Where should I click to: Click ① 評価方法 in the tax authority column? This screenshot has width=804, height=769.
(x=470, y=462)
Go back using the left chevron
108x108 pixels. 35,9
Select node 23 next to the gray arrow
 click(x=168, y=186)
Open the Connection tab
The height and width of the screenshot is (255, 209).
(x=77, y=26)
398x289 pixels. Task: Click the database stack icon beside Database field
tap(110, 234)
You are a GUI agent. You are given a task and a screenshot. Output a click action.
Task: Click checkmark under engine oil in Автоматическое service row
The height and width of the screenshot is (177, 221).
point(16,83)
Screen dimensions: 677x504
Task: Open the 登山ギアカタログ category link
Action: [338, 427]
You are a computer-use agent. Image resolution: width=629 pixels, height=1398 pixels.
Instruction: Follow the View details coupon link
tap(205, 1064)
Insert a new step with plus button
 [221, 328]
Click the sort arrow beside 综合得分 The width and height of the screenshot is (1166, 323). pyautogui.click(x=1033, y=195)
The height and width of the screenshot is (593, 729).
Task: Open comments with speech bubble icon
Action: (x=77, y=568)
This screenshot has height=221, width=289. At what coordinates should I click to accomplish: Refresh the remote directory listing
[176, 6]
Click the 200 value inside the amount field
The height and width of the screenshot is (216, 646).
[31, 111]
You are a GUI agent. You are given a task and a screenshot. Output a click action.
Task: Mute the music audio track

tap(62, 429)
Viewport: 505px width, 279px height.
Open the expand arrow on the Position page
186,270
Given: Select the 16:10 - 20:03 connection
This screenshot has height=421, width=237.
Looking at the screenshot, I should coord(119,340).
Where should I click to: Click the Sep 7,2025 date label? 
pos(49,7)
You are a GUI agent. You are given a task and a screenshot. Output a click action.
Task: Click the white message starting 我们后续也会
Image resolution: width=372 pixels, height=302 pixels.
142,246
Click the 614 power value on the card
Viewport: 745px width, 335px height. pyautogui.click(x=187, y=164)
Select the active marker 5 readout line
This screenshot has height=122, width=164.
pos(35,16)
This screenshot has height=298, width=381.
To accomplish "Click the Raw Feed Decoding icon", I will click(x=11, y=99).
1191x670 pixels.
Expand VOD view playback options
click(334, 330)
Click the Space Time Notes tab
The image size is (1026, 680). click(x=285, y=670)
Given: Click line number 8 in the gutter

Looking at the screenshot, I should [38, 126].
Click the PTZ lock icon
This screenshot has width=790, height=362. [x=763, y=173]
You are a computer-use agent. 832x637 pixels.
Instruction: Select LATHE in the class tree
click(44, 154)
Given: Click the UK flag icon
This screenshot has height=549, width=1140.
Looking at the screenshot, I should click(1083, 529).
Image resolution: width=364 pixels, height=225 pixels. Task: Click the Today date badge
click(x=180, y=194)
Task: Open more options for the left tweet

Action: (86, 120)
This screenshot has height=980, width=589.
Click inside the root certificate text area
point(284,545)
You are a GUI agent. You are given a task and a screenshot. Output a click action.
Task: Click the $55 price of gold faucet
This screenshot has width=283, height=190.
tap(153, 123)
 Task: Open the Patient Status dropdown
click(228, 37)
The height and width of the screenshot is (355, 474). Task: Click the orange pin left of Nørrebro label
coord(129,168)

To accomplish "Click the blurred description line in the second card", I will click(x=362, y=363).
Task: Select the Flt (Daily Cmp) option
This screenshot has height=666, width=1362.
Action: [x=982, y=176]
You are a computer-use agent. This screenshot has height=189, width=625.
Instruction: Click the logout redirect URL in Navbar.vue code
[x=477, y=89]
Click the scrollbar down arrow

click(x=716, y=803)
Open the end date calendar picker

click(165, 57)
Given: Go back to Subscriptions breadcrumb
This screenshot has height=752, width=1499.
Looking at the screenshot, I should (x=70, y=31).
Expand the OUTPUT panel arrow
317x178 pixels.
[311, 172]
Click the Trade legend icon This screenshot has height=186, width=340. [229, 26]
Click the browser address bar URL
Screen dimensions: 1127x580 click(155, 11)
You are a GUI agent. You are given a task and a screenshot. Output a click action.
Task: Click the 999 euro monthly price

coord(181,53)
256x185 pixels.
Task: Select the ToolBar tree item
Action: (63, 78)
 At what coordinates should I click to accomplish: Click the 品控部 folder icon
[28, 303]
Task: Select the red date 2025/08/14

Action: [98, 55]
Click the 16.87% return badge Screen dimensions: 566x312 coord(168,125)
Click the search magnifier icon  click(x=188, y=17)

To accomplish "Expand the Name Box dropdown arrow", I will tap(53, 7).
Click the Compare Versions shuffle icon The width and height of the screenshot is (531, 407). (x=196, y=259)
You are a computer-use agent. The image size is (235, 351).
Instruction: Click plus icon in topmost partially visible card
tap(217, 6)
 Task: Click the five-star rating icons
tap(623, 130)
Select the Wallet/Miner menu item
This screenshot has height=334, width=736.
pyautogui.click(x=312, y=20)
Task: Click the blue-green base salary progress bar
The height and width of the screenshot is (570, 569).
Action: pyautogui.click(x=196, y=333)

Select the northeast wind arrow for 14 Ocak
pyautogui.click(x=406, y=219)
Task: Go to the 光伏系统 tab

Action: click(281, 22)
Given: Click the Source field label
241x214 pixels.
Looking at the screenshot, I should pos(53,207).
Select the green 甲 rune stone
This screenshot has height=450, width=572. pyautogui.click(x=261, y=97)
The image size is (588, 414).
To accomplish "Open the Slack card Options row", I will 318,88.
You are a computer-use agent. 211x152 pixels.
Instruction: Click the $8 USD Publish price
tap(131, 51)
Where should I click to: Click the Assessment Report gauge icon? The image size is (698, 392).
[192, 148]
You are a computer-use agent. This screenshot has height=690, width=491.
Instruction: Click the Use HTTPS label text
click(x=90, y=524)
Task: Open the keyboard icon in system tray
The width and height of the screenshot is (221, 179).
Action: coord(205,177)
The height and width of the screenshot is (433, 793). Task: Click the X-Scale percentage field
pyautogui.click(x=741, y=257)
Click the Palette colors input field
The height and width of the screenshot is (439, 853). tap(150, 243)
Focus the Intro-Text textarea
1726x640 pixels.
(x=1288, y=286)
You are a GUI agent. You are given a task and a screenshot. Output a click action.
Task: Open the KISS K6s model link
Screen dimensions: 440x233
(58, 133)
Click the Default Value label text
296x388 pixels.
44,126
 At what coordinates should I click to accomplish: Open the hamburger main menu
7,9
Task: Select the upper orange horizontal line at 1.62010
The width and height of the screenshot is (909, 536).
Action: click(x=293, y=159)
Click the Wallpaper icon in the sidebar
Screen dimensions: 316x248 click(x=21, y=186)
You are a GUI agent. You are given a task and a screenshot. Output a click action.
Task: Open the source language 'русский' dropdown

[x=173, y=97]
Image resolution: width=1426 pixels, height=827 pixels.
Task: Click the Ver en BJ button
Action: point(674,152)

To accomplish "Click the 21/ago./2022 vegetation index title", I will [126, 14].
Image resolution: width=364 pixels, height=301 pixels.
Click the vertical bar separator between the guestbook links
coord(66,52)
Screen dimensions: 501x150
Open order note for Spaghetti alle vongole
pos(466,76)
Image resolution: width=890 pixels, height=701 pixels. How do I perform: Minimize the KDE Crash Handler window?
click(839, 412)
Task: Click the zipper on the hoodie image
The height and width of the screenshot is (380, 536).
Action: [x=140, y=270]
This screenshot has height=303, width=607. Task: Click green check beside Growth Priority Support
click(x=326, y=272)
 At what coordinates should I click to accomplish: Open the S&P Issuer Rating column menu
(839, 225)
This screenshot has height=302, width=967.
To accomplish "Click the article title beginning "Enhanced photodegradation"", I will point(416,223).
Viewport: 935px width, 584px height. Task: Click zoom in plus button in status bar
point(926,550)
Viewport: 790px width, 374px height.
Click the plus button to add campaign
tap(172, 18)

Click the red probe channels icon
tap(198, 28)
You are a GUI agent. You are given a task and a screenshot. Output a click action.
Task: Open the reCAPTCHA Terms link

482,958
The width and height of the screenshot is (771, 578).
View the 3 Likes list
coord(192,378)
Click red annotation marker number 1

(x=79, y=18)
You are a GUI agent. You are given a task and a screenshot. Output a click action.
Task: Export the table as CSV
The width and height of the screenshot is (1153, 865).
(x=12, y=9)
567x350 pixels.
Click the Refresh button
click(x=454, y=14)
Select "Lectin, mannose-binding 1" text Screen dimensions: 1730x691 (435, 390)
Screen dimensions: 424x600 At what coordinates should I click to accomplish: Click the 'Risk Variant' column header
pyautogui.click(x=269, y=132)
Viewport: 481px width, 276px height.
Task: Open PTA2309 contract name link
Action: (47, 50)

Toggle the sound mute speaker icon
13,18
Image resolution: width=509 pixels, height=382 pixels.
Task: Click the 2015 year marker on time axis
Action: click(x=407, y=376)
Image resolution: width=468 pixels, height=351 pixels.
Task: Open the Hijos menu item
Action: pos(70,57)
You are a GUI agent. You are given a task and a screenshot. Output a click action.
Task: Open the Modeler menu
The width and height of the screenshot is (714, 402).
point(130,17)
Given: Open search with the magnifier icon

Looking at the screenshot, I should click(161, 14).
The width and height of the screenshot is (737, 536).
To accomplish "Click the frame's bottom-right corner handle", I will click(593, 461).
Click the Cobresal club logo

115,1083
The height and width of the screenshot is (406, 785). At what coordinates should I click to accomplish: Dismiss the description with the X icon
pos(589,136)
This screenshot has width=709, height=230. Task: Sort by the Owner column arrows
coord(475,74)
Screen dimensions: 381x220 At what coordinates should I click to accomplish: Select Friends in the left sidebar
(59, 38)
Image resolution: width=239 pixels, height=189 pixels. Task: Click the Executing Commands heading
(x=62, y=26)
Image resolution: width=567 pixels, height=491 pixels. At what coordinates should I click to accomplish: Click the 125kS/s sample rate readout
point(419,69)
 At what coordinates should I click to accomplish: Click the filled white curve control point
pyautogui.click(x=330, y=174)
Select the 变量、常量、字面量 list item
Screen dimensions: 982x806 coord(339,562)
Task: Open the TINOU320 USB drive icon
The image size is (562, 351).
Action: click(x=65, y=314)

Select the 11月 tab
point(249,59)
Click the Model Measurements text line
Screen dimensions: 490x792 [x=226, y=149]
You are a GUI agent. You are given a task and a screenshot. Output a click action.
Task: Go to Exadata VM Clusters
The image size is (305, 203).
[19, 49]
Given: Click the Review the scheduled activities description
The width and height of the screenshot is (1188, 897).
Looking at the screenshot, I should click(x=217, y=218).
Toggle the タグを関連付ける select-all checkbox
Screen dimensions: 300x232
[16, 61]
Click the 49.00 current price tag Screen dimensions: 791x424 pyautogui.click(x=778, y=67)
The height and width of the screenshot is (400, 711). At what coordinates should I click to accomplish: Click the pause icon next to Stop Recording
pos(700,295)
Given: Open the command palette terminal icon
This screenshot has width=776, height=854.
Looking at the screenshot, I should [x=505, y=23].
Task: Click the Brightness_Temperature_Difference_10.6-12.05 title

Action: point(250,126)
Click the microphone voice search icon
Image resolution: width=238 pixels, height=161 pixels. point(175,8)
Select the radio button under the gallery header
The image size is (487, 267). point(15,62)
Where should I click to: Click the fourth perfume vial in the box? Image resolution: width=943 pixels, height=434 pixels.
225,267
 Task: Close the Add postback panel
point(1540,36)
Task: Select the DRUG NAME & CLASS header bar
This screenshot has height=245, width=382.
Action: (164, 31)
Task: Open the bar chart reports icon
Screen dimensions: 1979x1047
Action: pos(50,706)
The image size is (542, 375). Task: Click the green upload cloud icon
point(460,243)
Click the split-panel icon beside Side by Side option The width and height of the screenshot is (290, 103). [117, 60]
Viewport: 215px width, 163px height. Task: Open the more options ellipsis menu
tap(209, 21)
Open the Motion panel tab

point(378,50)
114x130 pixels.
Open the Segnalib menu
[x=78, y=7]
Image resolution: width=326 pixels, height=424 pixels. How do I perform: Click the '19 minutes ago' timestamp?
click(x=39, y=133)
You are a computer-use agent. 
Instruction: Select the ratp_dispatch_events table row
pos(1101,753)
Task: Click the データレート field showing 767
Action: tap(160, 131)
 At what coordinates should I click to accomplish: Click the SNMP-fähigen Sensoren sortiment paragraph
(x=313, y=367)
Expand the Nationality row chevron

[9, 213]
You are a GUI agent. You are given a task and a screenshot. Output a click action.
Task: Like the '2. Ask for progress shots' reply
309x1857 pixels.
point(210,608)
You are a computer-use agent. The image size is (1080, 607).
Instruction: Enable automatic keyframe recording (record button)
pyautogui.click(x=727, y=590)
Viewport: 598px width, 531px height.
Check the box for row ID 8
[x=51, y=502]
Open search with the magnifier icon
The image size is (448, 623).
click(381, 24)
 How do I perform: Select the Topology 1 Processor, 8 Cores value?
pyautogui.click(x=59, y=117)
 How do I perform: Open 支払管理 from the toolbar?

→ **About this task**:
For the word "progress", please say how many lines in the entries hold it, with only the number as the reply.

→ **Result of this exercise**:
2